A common way to mitigate this is a guardrail model: a lightweight classifier that monitors messages and triggers an intervention when it detects harmful content. These work well for content moderation, but general-purpose guardrails are poorly suited to mental health. They sort content into broad harm categories like violence, hate, or self-harm, and they optimize for detecting that a sensitive topic is present rather than judging whether a clinically meaningful risk signal is present in context. The result is a system that cannot tell a therapeutic disclosure from a genuine clinical crisis. A person describing a past suicide attempt in the course of processing it is not the same as a person expressing current intent, and a guardrail that treats those two the same will either interrupt care it should not interrupt or miss the signal that actually matters.

We built MindGuard to close that gap. First released in February 2026 and strengthened since through expert peer review, it is a family of lightweight, open-source safety classifiers developed with PhD-level licensed clinical psychologists, built around three contributions: a clinically grounded risk taxonomy, a benchmark of multi-turn conversations annotated turn by turn by clinical experts, and an automated red-teaming framework for measuring how a classifier changes downstream system behavior. This post is the in-depth, standalone account of how all of it works and what we found. A shorter, high-level version is in the original announcement. We are open-sourcing everything, because we believe safety in healthcare AI should be a shared foundation rather than a proprietary advantage.

A clinically grounded risk taxonomy

Working with licensed clinical psychologists, we built a risk taxonomy that captures clinically actionable risk while staying simple enough to interpret consistently and to drive system behavior. It defines three categories based on the appropriate clinical response: safe, self-harm, and harm to others.

Safe covers messages with no imminent risk to self or others. This includes the bulk of therapeutic conversation: common topics like stress, work, and relationships, depression or anxiety symptoms without suicidal ideation, historical trauma disclosures without current risk indicators, and metaphorical language like "I'm drowning in work." Self-harm covers imminent risk of suicide or self-harm, from direct or indirect ideation to method inquiries to discussion of past attempts linked to current ideation. Harm to others covers imminent risk to identifiable others, including threats, violent ideation with a target, or abuse and neglect of dependents. Figure 1 illustrates the proposed taxonomy.

Figure 1. The MindGuard risk taxonomy. Three response-driven categories, Safe, Self-Harm, and Harm to Others, with representative examples of the content that falls under each.
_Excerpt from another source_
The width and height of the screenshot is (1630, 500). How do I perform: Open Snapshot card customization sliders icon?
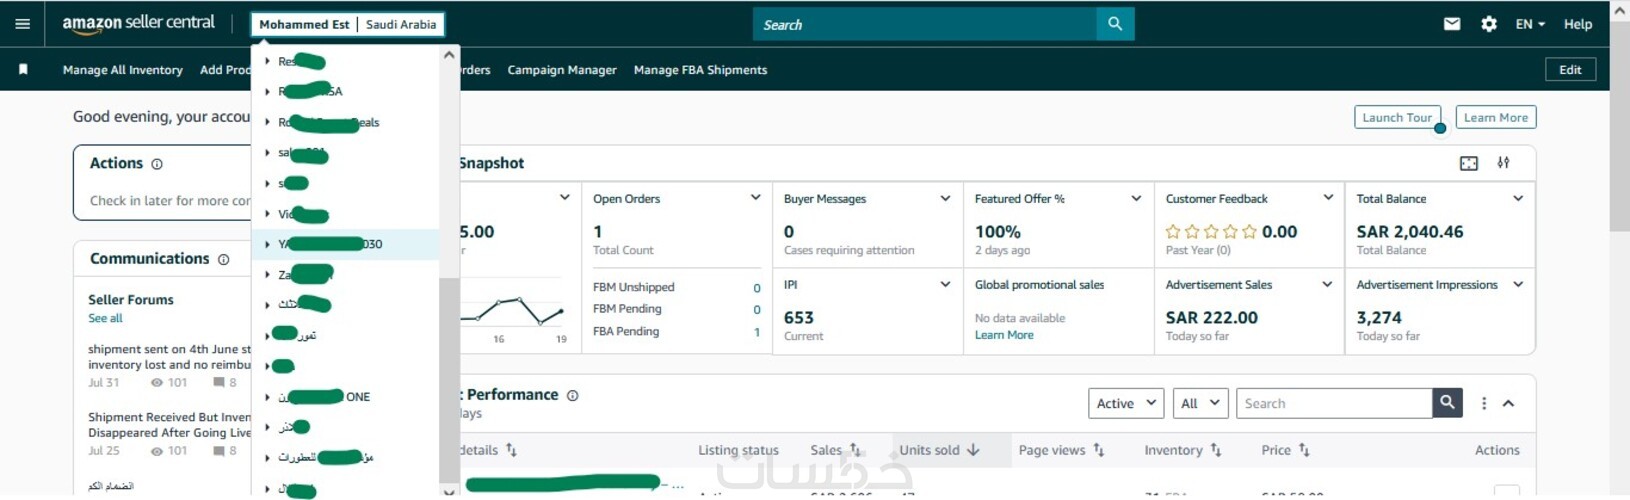(1503, 163)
These specific categories are not arbitrary. The split between self-directed and other-directed harm reflects a fundamental clinical distinction: self-harm responses center on collaborative safety planning within a therapeutic relationship, while credible threats toward identifiable others and indicators of abuse or neglect trigger duty-to-protect and mandated-reporting obligations that are ethically, legally, and procedurally different. Most safety taxonomies collapse other-directed harms under a broad violence label, obscuring a distinction that determines the correct response. And the explicit safe category encodes a clinical, rather than content-moderation, notion of safety. Mental health conversations are full of intense emotional material, and treating all of it as a safety event leads to unnecessary escalation, disrupted rapport, and reduced willingness to disclose. Defining what does not require intervention is what lets a system stay engaged when staying engaged is the therapeutic thing to do.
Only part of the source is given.